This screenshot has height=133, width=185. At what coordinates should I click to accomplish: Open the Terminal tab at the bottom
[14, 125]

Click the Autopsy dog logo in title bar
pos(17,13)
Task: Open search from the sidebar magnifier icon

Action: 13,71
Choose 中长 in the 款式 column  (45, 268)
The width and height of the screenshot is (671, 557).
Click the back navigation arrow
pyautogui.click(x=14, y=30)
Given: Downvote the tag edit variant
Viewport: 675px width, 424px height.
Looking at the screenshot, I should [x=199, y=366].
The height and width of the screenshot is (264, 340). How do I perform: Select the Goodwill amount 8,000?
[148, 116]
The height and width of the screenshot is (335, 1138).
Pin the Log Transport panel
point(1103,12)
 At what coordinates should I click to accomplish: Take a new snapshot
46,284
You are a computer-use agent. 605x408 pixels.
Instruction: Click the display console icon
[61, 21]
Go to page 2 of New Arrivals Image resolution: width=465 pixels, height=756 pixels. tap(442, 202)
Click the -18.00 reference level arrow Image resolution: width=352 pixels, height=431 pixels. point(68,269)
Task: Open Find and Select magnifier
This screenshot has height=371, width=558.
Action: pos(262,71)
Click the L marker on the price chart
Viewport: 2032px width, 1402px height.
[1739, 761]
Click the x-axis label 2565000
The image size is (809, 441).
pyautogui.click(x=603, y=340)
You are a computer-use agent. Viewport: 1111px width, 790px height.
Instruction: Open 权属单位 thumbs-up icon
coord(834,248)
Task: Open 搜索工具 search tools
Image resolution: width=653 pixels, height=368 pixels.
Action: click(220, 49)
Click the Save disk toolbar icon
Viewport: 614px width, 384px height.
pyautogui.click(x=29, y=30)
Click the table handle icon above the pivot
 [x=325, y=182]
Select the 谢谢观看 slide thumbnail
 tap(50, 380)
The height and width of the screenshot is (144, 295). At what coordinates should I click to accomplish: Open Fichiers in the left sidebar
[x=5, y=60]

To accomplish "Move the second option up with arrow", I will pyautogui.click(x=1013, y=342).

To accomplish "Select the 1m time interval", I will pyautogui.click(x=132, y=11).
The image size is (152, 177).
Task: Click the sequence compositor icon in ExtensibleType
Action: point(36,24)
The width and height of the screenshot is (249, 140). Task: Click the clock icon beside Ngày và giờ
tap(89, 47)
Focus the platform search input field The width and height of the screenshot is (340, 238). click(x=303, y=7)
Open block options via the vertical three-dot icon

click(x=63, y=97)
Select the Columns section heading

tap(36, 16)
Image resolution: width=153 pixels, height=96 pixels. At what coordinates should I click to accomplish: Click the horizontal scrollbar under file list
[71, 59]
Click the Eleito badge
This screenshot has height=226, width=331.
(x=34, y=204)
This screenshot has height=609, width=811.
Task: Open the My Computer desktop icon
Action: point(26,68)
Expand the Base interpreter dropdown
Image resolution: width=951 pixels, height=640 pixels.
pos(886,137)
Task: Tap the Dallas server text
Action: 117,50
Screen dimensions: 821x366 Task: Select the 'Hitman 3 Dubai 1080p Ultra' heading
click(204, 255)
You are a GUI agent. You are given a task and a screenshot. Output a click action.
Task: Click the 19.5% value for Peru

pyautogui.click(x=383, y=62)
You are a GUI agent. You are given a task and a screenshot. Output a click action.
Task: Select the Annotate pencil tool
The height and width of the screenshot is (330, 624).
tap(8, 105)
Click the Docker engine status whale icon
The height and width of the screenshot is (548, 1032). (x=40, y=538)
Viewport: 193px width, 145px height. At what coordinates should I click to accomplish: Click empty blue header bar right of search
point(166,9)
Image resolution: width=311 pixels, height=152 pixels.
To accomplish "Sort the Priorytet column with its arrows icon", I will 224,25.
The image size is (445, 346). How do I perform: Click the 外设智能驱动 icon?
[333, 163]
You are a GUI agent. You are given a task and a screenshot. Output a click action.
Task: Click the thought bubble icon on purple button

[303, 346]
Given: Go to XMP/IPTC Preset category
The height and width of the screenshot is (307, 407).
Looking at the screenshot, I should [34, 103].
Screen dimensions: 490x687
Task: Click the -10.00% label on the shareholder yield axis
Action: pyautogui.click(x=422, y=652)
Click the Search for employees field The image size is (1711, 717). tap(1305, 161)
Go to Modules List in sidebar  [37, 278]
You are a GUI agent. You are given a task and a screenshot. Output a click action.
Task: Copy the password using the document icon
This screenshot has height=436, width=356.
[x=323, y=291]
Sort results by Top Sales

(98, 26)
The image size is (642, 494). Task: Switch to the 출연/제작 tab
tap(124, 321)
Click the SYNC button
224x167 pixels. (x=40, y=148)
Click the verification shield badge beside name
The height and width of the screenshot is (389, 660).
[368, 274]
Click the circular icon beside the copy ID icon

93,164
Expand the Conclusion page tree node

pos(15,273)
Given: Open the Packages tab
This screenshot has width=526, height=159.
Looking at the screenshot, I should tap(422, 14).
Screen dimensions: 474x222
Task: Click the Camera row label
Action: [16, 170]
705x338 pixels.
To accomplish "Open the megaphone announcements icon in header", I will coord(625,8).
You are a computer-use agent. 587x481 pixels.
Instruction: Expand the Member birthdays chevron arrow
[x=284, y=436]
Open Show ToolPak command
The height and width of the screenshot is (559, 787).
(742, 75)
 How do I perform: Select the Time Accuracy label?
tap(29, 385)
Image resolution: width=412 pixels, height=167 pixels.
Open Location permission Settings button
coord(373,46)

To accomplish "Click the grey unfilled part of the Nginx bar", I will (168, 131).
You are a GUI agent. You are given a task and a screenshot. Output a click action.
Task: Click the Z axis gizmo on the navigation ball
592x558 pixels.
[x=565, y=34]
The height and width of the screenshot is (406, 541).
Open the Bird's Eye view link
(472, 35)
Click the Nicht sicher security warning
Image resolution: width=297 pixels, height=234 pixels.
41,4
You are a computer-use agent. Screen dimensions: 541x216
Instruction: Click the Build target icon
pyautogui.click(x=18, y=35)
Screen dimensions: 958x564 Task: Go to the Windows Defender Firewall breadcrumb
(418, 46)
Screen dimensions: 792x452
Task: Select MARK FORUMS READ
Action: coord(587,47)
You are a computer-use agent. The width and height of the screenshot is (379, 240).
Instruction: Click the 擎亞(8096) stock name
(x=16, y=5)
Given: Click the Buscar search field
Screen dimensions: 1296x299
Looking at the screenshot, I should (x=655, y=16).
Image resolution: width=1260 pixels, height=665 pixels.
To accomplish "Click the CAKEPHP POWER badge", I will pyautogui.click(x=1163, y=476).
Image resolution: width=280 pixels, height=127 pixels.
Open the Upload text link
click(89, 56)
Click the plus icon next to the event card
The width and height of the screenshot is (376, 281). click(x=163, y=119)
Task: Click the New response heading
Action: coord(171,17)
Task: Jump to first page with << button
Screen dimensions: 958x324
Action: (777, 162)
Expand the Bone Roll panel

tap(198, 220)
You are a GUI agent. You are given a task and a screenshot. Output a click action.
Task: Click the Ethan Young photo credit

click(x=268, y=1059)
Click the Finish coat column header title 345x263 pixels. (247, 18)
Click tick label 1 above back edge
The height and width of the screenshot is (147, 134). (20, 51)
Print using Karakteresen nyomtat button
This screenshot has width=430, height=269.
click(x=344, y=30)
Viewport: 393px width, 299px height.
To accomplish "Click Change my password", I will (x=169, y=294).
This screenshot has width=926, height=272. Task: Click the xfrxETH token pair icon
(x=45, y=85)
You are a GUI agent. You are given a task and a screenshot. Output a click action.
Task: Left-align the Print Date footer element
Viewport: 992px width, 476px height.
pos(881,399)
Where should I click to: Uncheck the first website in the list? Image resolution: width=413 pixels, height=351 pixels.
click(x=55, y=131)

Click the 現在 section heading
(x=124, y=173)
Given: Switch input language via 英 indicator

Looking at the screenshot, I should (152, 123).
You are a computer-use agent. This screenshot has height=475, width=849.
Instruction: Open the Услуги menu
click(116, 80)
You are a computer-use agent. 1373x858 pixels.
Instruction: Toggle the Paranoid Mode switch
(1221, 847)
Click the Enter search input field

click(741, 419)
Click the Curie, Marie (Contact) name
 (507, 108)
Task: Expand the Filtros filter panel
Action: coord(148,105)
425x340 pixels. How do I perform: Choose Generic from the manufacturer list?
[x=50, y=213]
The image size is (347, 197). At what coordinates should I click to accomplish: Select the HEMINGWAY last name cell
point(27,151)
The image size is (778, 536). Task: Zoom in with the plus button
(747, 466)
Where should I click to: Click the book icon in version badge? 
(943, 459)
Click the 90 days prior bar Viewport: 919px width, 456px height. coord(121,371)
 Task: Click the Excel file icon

────

== Instructions to follow ==
Please print exactly what appears from the first line of the data through the line with "Task: Open 搜索工具 search tools", including both of those lines and nothing past them.

== Your response ==
This screenshot has height=133, width=185. At what coordinates should I click to accomplish: Open the Terminal tab at the bottom
[14, 125]

Click the Autopsy dog logo in title bar
pos(17,13)
Task: Open search from the sidebar magnifier icon

Action: 13,71
Choose 中长 in the 款式 column  (45, 268)
The width and height of the screenshot is (671, 557).
Click the back navigation arrow
pyautogui.click(x=14, y=30)
Given: Downvote the tag edit variant
Viewport: 675px width, 424px height.
Looking at the screenshot, I should [x=199, y=366].
The height and width of the screenshot is (264, 340). How do I perform: Select the Goodwill amount 8,000?
[148, 116]
The height and width of the screenshot is (335, 1138).
Pin the Log Transport panel
point(1103,12)
 At what coordinates should I click to accomplish: Take a new snapshot
46,284
You are a computer-use agent. 605x408 pixels.
Instruction: Click the display console icon
[61, 21]
Go to page 2 of New Arrivals Image resolution: width=465 pixels, height=756 pixels. tap(442, 202)
Click the -18.00 reference level arrow Image resolution: width=352 pixels, height=431 pixels. point(68,269)
Task: Open Find and Select magnifier
This screenshot has height=371, width=558.
Action: pos(262,71)
Click the L marker on the price chart
Viewport: 2032px width, 1402px height.
[1739, 761]
Click the x-axis label 2565000
The image size is (809, 441).
pyautogui.click(x=603, y=340)
You are a computer-use agent. Viewport: 1111px width, 790px height.
Instruction: Open 权属单位 thumbs-up icon
coord(834,248)
Task: Open 搜索工具 search tools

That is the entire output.